そのため泣きそうになってるカナデに対し、俺は手を伸ばしてカナデの手を握る。
「俺はカナデが生きてることを実感できるだけで戦える。だから、しばらく手を握ってもいいか?」
「っ!う、うん!私もお兄ちゃんが近くにいたら元気が出るよ!」
幸い、騎士は俺たちの様子を伺うだけで攻撃を仕掛けてくる様子はない。
「カナデ。一つだけ頼みがある」
「うん。どうしたの?」
「カナデには……」
と、俺が考えた作戦をカナデに伝える。
「待って、賢者さんに相談してみる」
とのことで返事を待つ。
「うん。多分だけど今の私でも大丈夫だよ」
「ありがとう。ならタイミングは任せるよ。準備ができたら教えてくれ。カナデの合図とともに俺が攻撃を仕掛けるから」
「分かった!」
そう元気に答えると、「すーはー」と何度も深呼吸をする。
(さっきよりも震えが止まってる。これなら普段通りとはいかなくても良い成果を見せてくれそうだ)
こんな時だが、少しずつ成長しているカナデに嬉しさを感じる。
(全身、傷だらけでアドレナリンが出てなければ痛みで動けないくらいだな)
『黒の騎士』から喰らった蹴りをガード無しで腹部に受けたため、おそらくだが肋骨が何本か折れている。
(カナデとルナさんを守るという使命が俺を奮い立たせてる。もう少しだけ頑張ってくれよ、俺の身体)
そう願いつつカナデの合図を待つ。
「いいよ!」
「よし!頼んだぞ!カナデ!」
俺は繋いでたカナデの手を放し、特効する。
そんな俺を迎え討とうと騎士が剣を構えたと同時に【透明化】を使用する。
「雷雲よ!落ちて!サンダーボルトっ!」
そのタイミングで騎士がいた場所の真上に雷雲が生成され、稲妻が落ちる。
「まだだよ!サンダーボルトっ!」
カナデが騎士の居そうなところへ雷を落とす。
約30もの雷が適当に降り注いでいるが、カナデには騎士の回避コースを一カ所に絞るよう指示しており、とある一カ所だけポッカリと回避コースが出現している。
「賢者さん!」
『解、この攻撃から回避可能なルートはカナデ様が誘導した場所のみ。つまりここです』
俺の視界上に赤い点で示してくれる。
(さすがカナデだ。後でお兄ちゃんが何でもお願いを聞いてやろう)
俺の依頼通りに攻撃してくれたカナデに感謝しつつ、一直線に赤い点へ向かう。
すると賢者さんの予測通り、【透明化】の切れた目の前に騎士が現れた。
「っ!」
「どうした?驚いてるようだな」
【透明化】が切れた瞬間に俺がいるとは思わなかったのか、騎士の行動が一瞬遅れる。
「いまっ!『水瀬神明流』五の型〈砕破〉」
騎士の持つ剣目掛けて攻撃を放つ。
“キィーンっ!”という金属音が響き渡った後、騎士の黒い剣にヒビが入る。
「!?」
突如、剣にヒビが入ったことに困惑する騎士。
俺が発動した『水瀬神明流』五の型〈砕破〉とは、相手の武器を破壊することに特化した技だ。

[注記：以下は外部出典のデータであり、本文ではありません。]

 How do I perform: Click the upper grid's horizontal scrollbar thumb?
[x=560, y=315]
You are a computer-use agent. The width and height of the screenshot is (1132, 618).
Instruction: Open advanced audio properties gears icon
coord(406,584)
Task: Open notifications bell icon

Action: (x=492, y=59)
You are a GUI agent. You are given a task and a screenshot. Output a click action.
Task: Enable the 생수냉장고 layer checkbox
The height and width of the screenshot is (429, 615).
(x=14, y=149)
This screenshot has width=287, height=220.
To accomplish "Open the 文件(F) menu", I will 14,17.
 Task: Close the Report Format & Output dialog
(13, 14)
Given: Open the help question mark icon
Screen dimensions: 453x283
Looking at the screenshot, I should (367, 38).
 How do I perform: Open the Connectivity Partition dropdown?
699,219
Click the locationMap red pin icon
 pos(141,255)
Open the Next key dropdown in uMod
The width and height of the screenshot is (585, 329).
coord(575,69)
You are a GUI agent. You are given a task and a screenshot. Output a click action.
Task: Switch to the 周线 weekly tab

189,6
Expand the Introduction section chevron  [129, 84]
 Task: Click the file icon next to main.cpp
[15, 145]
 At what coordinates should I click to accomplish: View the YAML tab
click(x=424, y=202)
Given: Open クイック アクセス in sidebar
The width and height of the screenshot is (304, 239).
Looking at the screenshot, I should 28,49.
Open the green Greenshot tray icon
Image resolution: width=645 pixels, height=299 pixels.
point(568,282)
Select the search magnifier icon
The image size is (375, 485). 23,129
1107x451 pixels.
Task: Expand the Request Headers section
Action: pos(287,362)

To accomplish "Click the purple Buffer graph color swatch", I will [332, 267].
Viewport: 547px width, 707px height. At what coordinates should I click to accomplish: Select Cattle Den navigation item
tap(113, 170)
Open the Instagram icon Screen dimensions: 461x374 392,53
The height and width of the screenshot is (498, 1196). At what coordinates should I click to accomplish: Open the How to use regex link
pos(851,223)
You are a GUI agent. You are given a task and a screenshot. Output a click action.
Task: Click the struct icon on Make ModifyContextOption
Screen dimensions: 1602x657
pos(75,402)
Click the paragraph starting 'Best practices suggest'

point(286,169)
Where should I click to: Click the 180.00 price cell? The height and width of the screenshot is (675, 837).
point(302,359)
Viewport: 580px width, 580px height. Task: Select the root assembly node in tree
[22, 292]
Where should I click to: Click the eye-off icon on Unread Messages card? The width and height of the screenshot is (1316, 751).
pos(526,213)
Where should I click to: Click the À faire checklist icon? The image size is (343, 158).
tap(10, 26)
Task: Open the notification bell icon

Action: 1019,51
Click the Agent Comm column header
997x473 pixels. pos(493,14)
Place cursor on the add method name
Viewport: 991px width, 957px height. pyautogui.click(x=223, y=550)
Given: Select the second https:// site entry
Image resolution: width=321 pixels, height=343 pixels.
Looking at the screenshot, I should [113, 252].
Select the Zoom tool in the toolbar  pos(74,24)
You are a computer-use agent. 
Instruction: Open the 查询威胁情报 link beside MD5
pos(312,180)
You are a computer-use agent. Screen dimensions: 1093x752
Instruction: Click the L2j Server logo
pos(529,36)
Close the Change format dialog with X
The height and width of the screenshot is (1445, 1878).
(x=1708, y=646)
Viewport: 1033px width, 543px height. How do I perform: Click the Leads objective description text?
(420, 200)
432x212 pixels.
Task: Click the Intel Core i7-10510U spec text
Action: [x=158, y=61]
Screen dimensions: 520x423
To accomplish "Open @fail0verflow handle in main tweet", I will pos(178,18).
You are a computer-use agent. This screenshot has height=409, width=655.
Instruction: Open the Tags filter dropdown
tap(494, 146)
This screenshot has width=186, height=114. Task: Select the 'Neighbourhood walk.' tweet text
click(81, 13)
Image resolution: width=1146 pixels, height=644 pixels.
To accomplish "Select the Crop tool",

原理としては〈日本刀〉を通じて騎士の剣に衝撃を送り、内部破壊を促している。
ただしこの技には制約があり、相手が剣を振るタイミングで攻撃しなければならないため、俺自身にタイミングを合わせる余裕がなければ使えない。
俺は困惑している騎士に追撃をする。
「まだまだーっ!「『水瀬神明流』五の型〈砕破〉」
困惑していることで隙だらけの騎士に対し、俺は再び五の型〈砕破〉を使用する。
すると“パリンッ!”と騎士の剣が粉々に砕け散る。
「!?」
「もらった!」
剣を失い、盾のみとなった騎士の動きが一瞬止まる。
その隙を逃すはずもなく、俺はトドメを刺しに行く。
「『水瀬神明流』六の型〈螺旋剣舞〉~六連~」
『水瀬神明流』の中でも肉体にかかる負担が大きく、連発して使用することができないほどだが、威力は『水瀬神明流』七の型に次いで2番目の威力を誇る技。
騎士の攻撃によりダメージを負っている中、使用後は全身の筋肉が悲鳴を上げる六の型〈螺旋剣舞〉を使うことで使用後は動けなくなるだろうが、このタイミングを逃すわけにはいかないので全力で剣を振る。
「うぉぉぉぉっ!!!」
全身の筋肉が悲鳴をあげているのを実感しながら、身体に鞭を打って連撃を与える。
「まだまだぁぁぁぁーっ!」
カナデに止血してもらった傷も開き、全身から血が出ているが、ここで攻撃の手を止めるわけにはいかない。
「おぉぉっ!ラストぉぉっ!」
“ドゴっ!”という音と共に最後の一撃を騎士の懐に喰らわせ、騎士を吹っ飛ばす。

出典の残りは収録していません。